Objectives: This study was conducted to investigate public perceptions and concerns surrounding tuberculosis (TB) treatment in Korea through an analysis of online queries about antitubercular medications. Additionally, it evaluated the effectiveness of large language models (LLMs) as analytical tools for processing unstructured healthcare data.

Methods: Using LLMs, this study analyzed 44,174 questions that mentioned TB from Naver Knowledge-iN (2002-2024). Questions referencing antitubercular medications were extracted and thematically categorized. Side effects were analyzed through parallel approaches examining general and medication-specific effects. Questions about infectivity and social implications were further analyzed using text embedding, dimensionality reduction, and clustering. The performance of LLMs was evaluated against human researchers and traditional methods.

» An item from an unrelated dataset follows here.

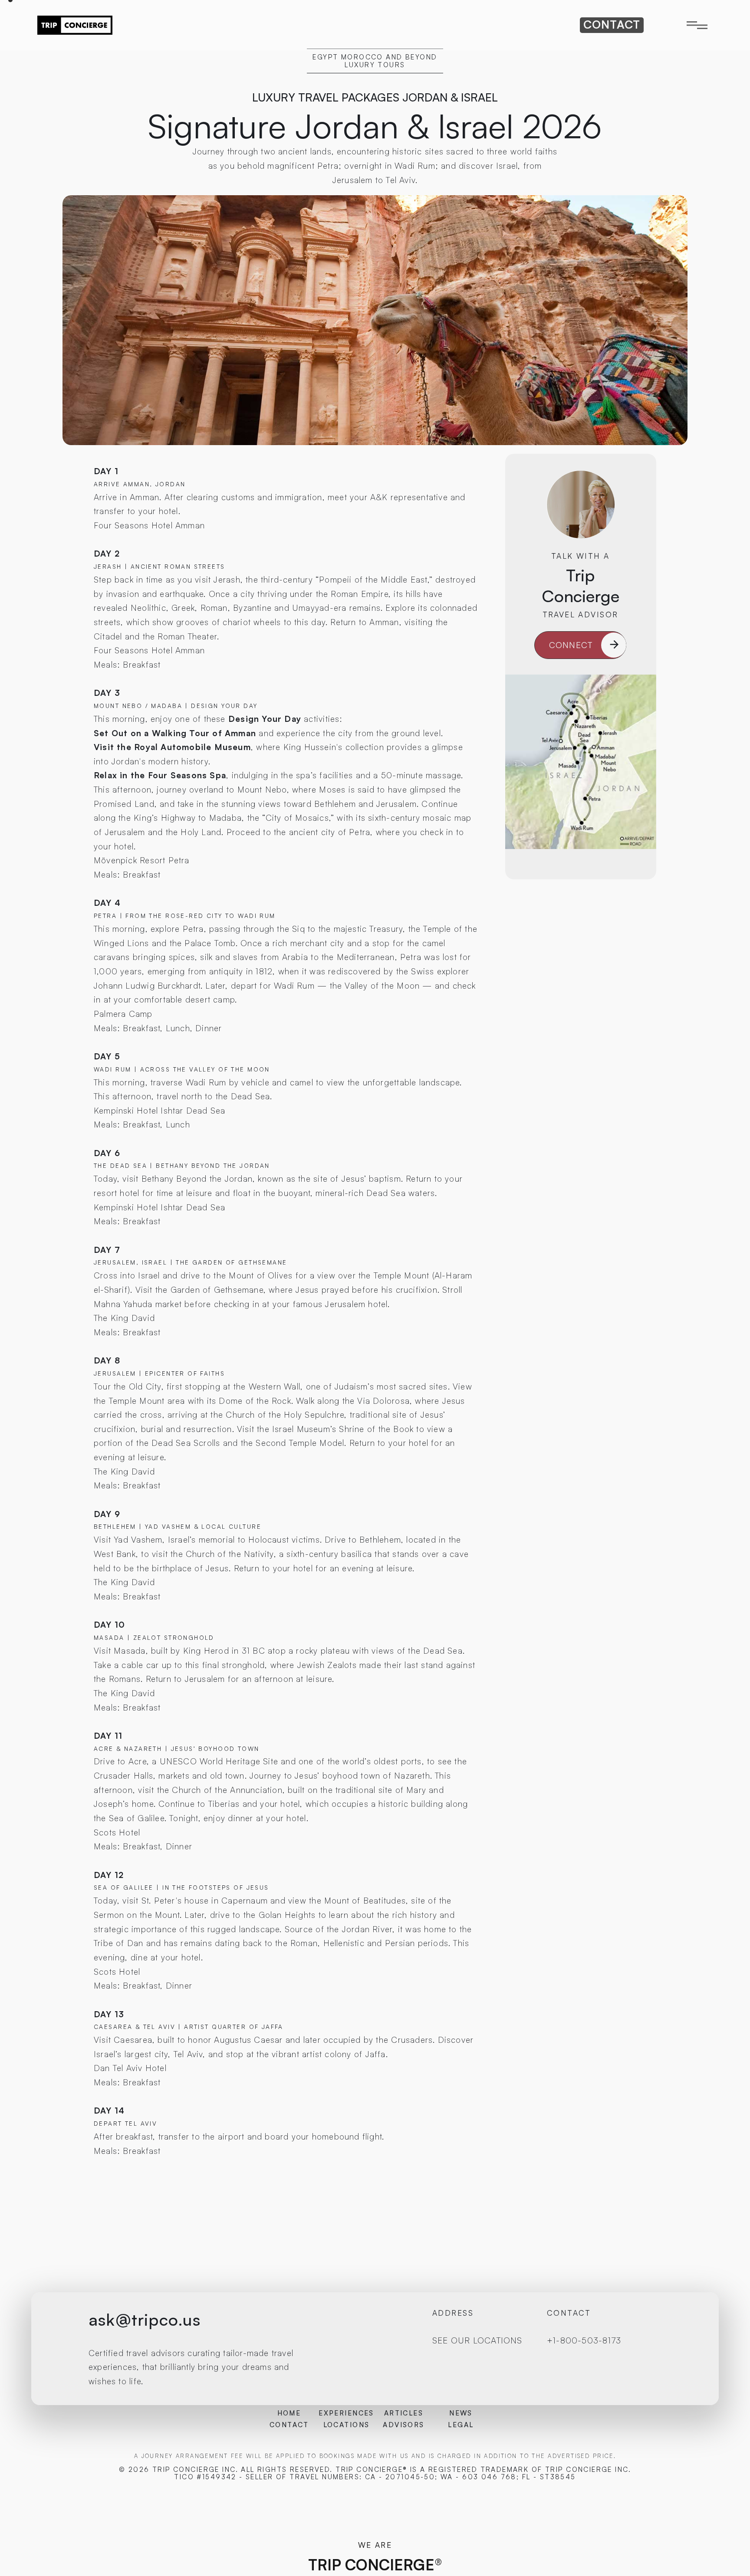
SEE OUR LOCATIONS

Results: Among questions mentioning specific medications (n = 919), rifampin (31.8%) and isoniazid (31.6%) were most frequently referenced. Of the 10,044 questions regarding antitubercular medication, management challenges represented the largest category (44.8%). Analysis of infectivity and social implications (n = 583) revealed previously unidentified concerns about blood donation and immigration eligibility. Employment-related concerns constituted the largest distinct subgroup (20.6%). Hepatotoxicity, dermatosis, and vomiting were the most frequently reported side effects. LLMs outperformed keyword matching in data processing and offered cost advantages over human analysis, with finetuning further reducing processing costs.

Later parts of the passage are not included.